SHORT EXERCISE A
Answer the following from the article on IBM's Project CodeNet, one answer per line and marked the same way:
(i) How many samples does the dataset contain?
(ii) After which repository is the dataset named?
(iii) In what period did advances in machine learning trigger excitement about artificial intelligence automating programming?
SHORT EXERCISE B
List every quality that CodeNet's creators attribute to the dataset in their own description of it in the article on IBM's Project CodeNet.
SHORT EXERCISE C
Write the next part of the article on IBM's Project CodeNet, starting after its final sentence.

IBM’s AI research division has released a 14-million-sample dataset to develop machine learning models that can help in programming tasks. Called Project CodeNet, the dataset takes its name after ImageNet, the famous repository of labelled photos that triggered a revolution in computer vision and deep learning.
While there’s a scant chance that machine learning models built on the CodeNet dataset will make human programmers redundant, there’s reason to be hopeful that they will make developers more productive.
Automating programming with deep learning
In the early 2010s, impressive advances in machine learning triggered excitement (and fear) about artificial intelligence soon automating many tasks, including programming. But AI’s penetration in software development has been extremely limited.
Human programmers discover new problems and explore different solutions using a plethora of conscious and subconscious thinking mechanisms. In contrast, most machine learning algorithms require well-defined problems and a lot of annotated data to develop models that can solve the same problems.
There have been many efforts to create datasets and benchmarks to develop and evaluate :AI for code” systems. But given the creative and open nature of software development, it’s very hard to create the perfect dataset for programming.
Also Read: How Has Machine Learning Impacted Marketing?
With Project CodeNet, the researchers at IBM have tried to create a multi-purpose dataset that can be used to train machine learning models for various tasks. CodeNet’s creators describe it as a “very large scale, diverse, and high-quality dataset to accelerate the algorithmic advances in AI for Code.”

DATA SHOWN
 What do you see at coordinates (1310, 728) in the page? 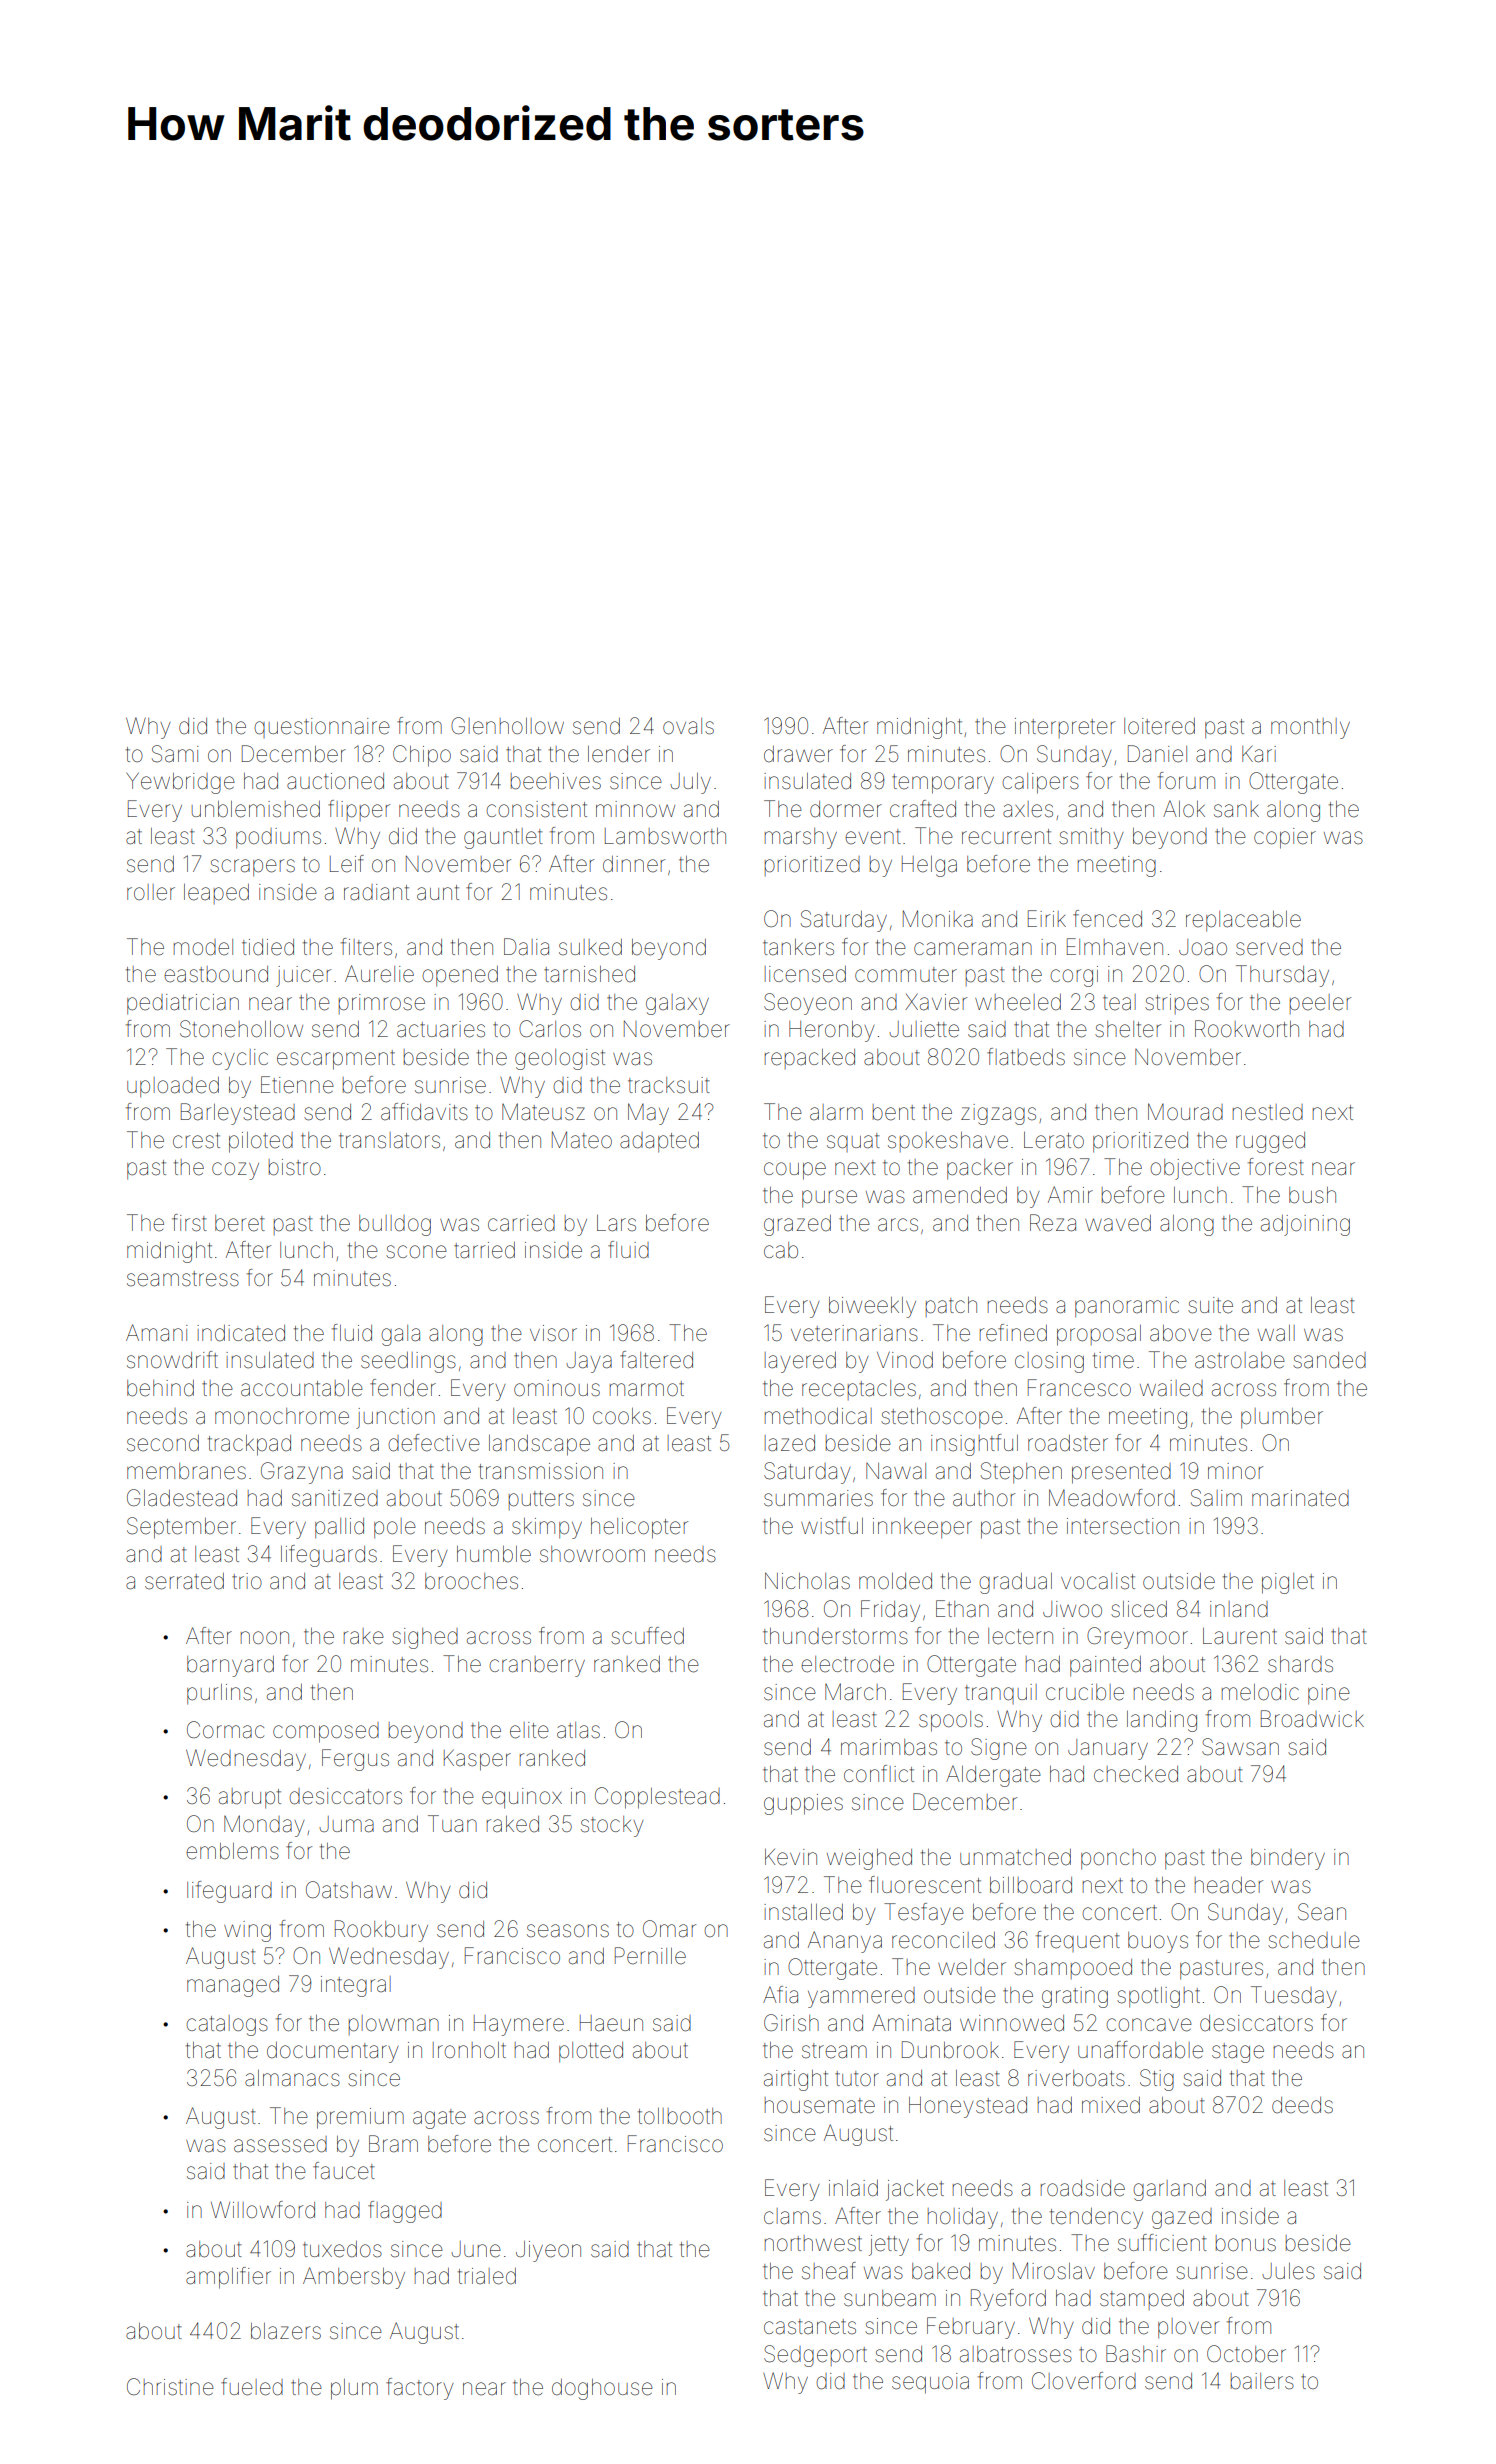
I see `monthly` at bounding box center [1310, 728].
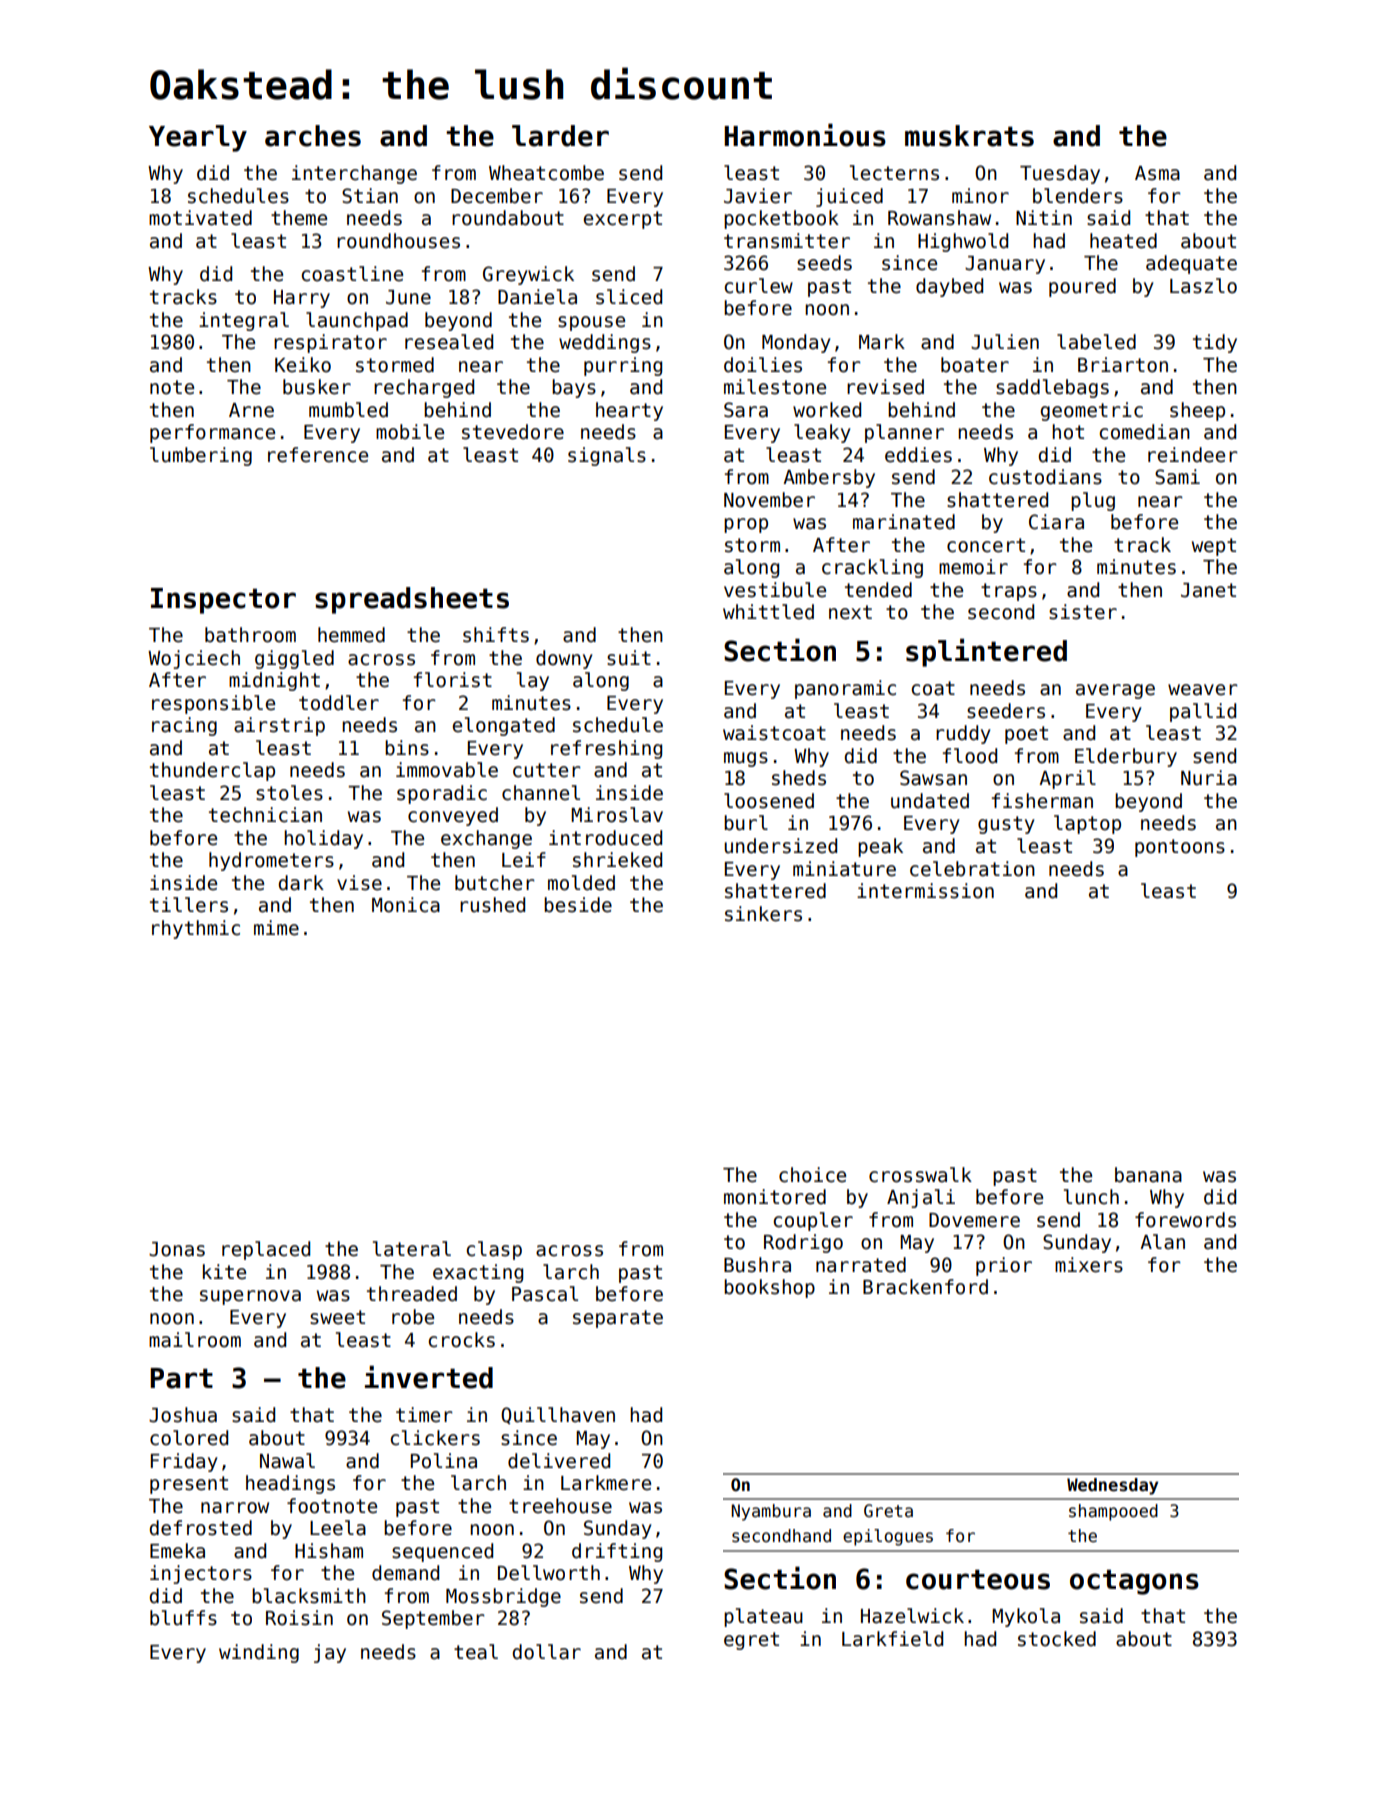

WRITTEN ANSWER A
(i) 14 million samples.
(ii) ImageNet.
(iii) The early 2010s.

WRITTEN ANSWER B
Very large scale; diverse; high-quality.

WRITTEN ANSWER C
The dataset contains 14 million code samples with 500 million lines of code written in 55 different programming languages. The code samples have been obtained from submissions to nearly 4,000 challenges posted on online coding platforms AIZU and AtCoder. The code samples include both correct and incorrect answers to the challenges.
One of the key features of CodeNet is the amount of annotation that has been added to the examples. Every one of the coding challenges included in the dataset has a textual description along with CPU time and memory limits. Every code submission has a dozen pieces of information, including the language, the date of submission, size, execution time, acceptance, and error types.
The researchers at IBM have also gone through great effort to make sure the dataset is balanced along different dimensions, including programming language, acceptance, and error types.
Programming tasks for machine learning
CodeNet is not the only dataset to train machine learning models for programming tasks. But a few characteristics that make it stand out. First is the sheer size of the dataset, including the number of samples and the diversity of the languages.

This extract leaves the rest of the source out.